### TASK TO CARRY OUT
Restate word for word every entry that appears below, skipping its pictures.

◇ ◇ ◇ ◇ ◇ ◇ ◇

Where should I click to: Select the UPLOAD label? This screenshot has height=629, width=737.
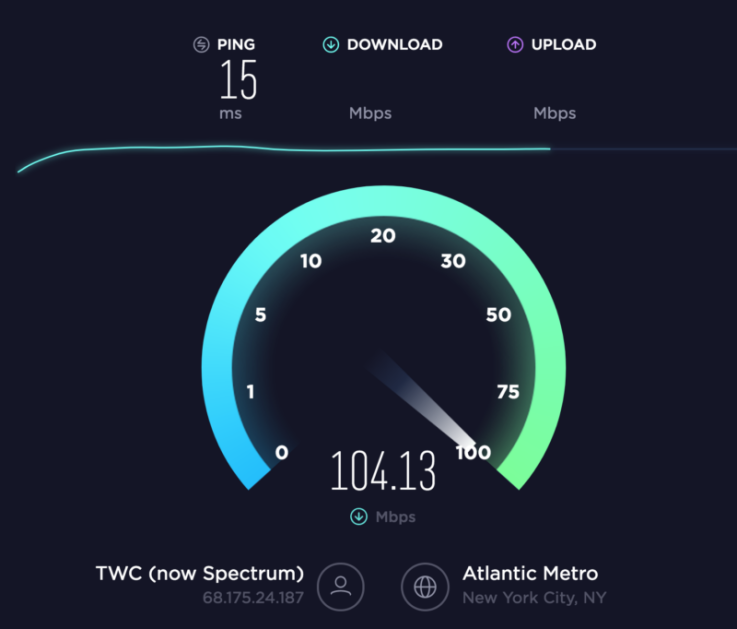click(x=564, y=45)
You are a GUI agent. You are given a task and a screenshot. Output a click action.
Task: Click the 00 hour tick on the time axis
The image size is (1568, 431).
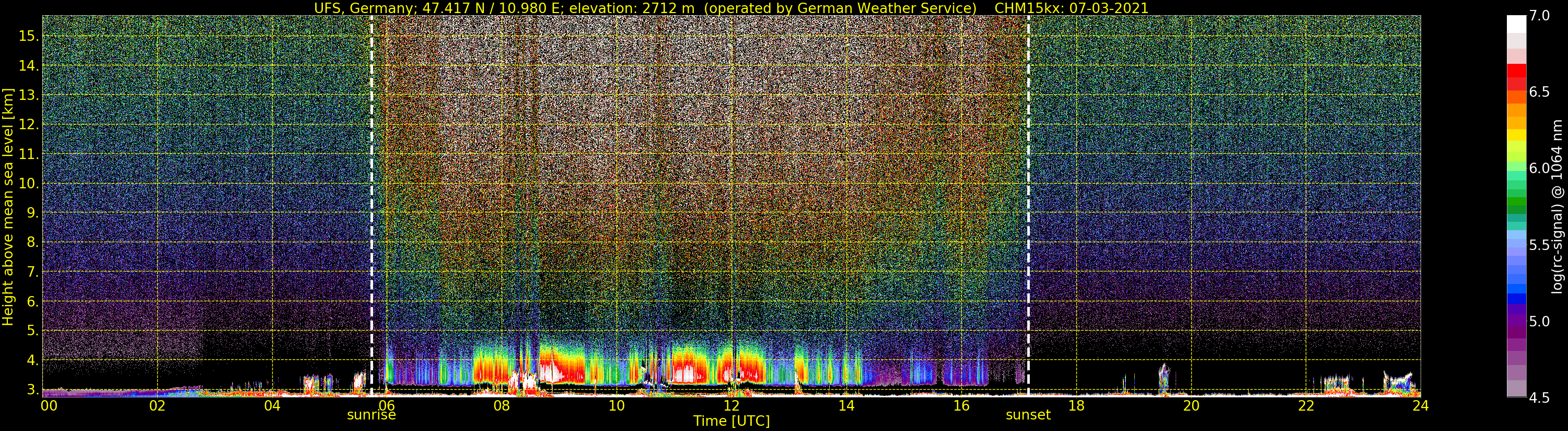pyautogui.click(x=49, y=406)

◇ ◇ ◇ ◇ ◇ ◇ ◇

### ANSWER BOX
Where should I click to: Select the UPLOAD label? This screenshot has height=629, width=737.
click(x=564, y=45)
You are a GUI agent. You are given a task and a screenshot. Output a click action.
Task: Click the 00 hour tick on the time axis
The image size is (1568, 431).
pyautogui.click(x=49, y=406)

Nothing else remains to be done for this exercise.